A year on from GTC 2025, the architectural concerns raised last year have become operational realities, and systems thinking is now a production imperative.

byStelia

March 12, 2026

As the team prepares to join technical leaders at NVIDIA GTC 2026, we’re reflecting on how the AI landscape has shifted since the AI community last gathered for the industry’s landmark event in San Jose, 2025.

In that time, the market has shifted materially. A year ago, many enterprises were asking if their AI initiatives could scale beyond experimentation and deliver ROI. Today, the question has moved to how they can do so reliably, consistently, and in a way that creates enduring operational advantage.

Organisations that were running pilots last year are now attempting to operationalise production-grade AI capabilities. As they do so, many of the system challenges that Stelia’s CTO highlighted on stage at GTC 2025 are beginning to surface in practice. What were then emerging architectural concerns are now becoming operational constraints for enterprises attempting to run AI at scale.
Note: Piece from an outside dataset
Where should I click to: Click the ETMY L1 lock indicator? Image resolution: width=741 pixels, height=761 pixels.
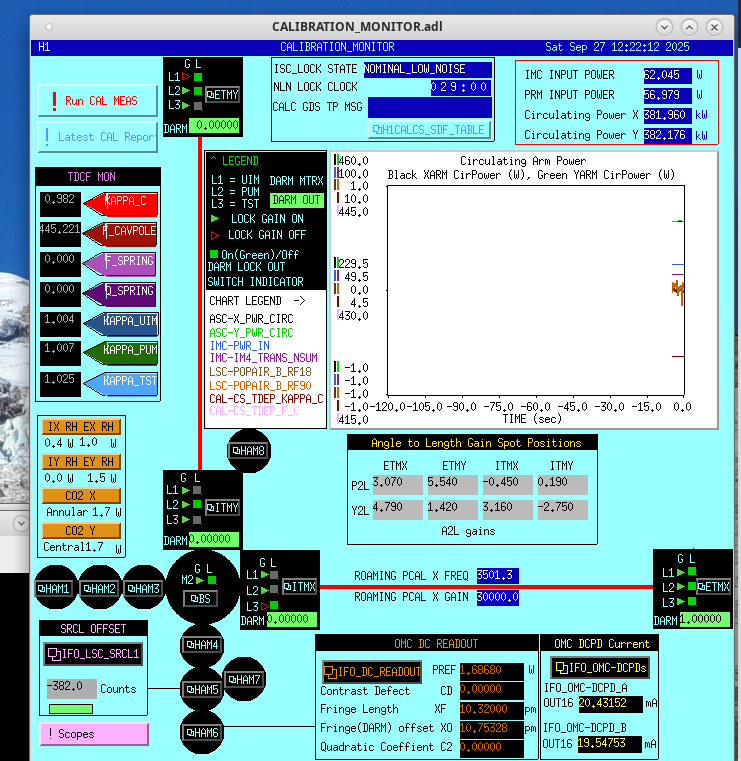coord(198,77)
Beyond the traditional cloud model

At NVIDIA GTC last year, Stelia CTO’s talk focused on what was then emerging as one of the primary bottlenecks in scaling AI infrastructure: data mobility. He demonstrated how traditional cloud consumption models were not designed for the scale and intensity of modern AI workloads, and the siloed infrastructure model that defined the cloud era was already beginning to constrain how efficiently data could move between compute environments.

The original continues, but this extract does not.